6.7. Supplier shall provide Customer with invoices and detailed reports regarding the Services and payments debited from its prepaid balance. Supplier should be notified of all billing disputes via email to its designated email address finance@protech.com.al within 15 days. If Customer fails to deliver such notification it shall be deemed to have waived its rights to dispute the charges.

6.8. In the event that any sums due to Supplier under this Agreement are not paid by the due date then Supplier shall be entitled to charge interest at 1% over the unpaid sum for each day of delay. Here due date is intended the date when balance becomes zero or negative.

6.9. If the Customer has a negative balance in the online "ProTech Billing System" and has not paid within 45 days from the due date, the Supplier has the right to terminate the agreement and undertake the necessary steps for the recovery of sums owed by the Customer.

7. TECHNICAL SUPPORT

7.1. Supplier may without liability, prior warning or consent of the Customer, suspend the service, in the event that it wishes to carry out maintenance, upgrade works, or back-ups.
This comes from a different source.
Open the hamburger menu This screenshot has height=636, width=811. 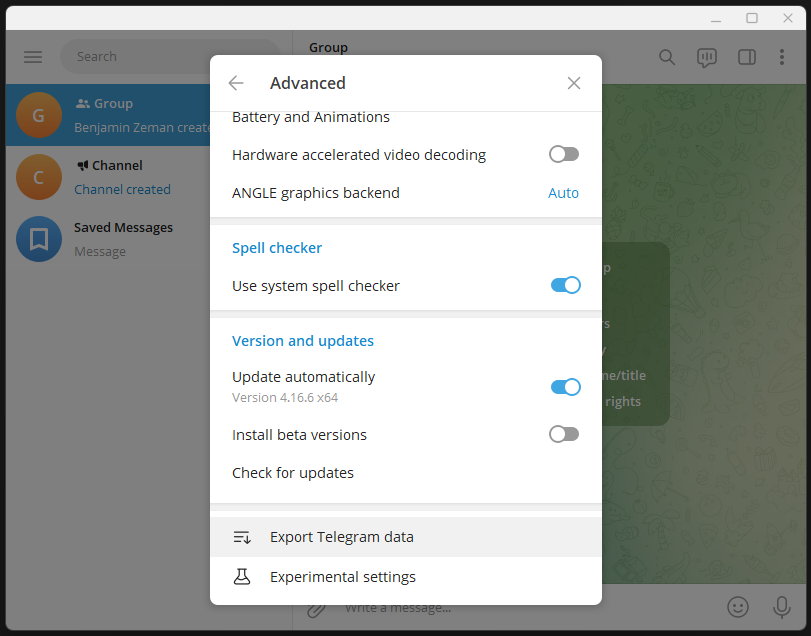[32, 57]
Supplier will take steps to keep any consequent disruption to the service to a reasonable minimum.

7.2. In the event that the Customer becomes aware of any faults with the service, it shall notify Supplier as soon as is practicably possible.
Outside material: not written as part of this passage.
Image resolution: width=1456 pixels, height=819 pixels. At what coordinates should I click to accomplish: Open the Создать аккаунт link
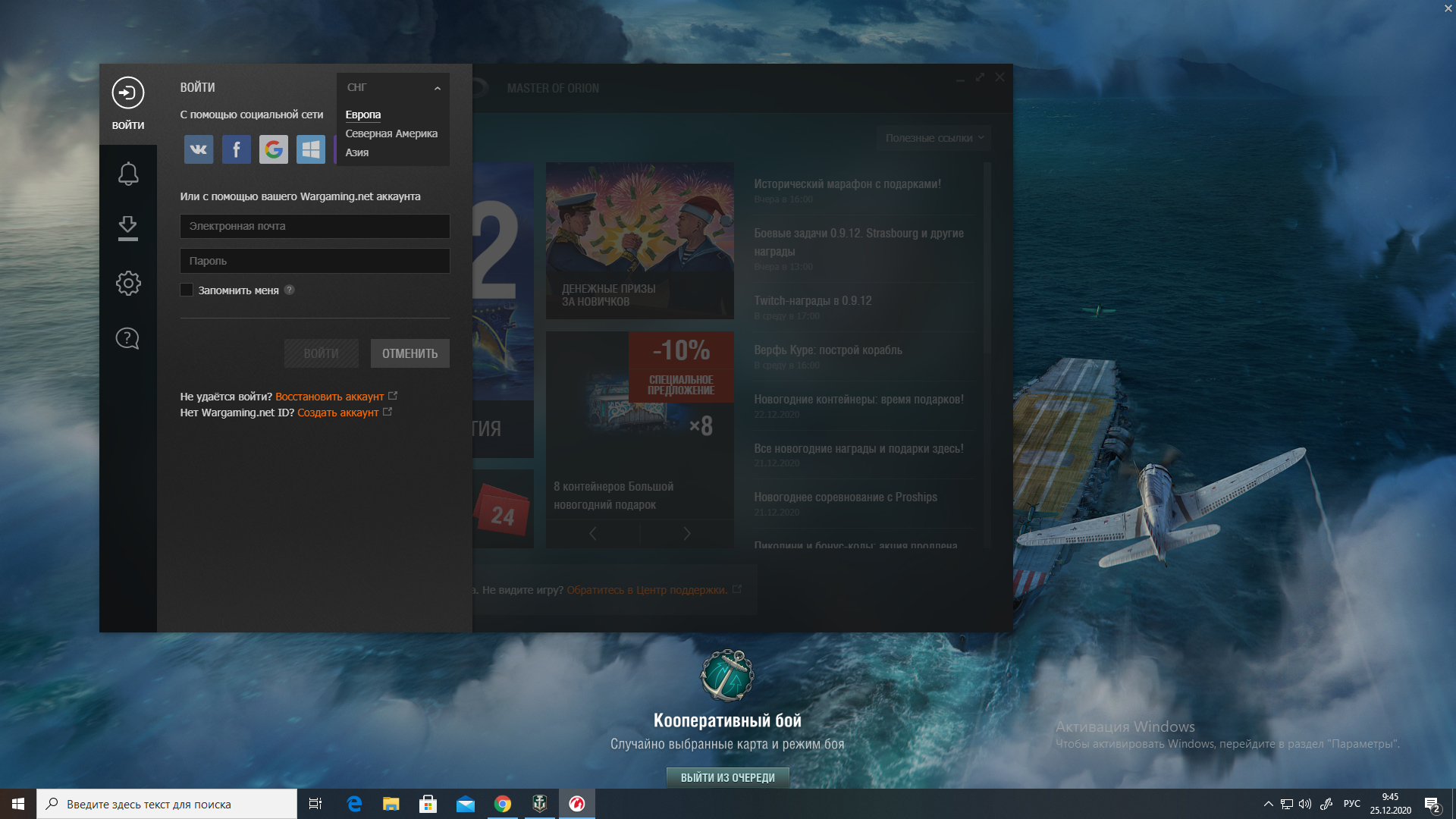[x=338, y=413]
8. INTELLECTUAL PROPERTY RIGHTS

8.1. All Intellectual Property Rights owned by one party shall remain vested in such party, and for clarity, and avoidance of doubt.

8.2. All rights of any nature, trade name, documents, drawings and information including any access codes provided to the Customer, and information in Supplier’s database accessed by the End Users and the Customer remain vested in Supplier. The Customer shall not use Supplier’s name, trademarks, or copyrights in any way that implies any approval or connection with the services or products offered by the Customer without prior written consent of Supplier.

9. CONFIDENTIALITY

9.1. During and after the period while this Agreement remains in force, both parties shall not disclose to any third party the information gained in connection with this Agreement. The Supplier is obliged to ensure the privacy and confidentiality of all information exchanged with the Customer and traffic carried out as per Applicable Law of his jurisdiction.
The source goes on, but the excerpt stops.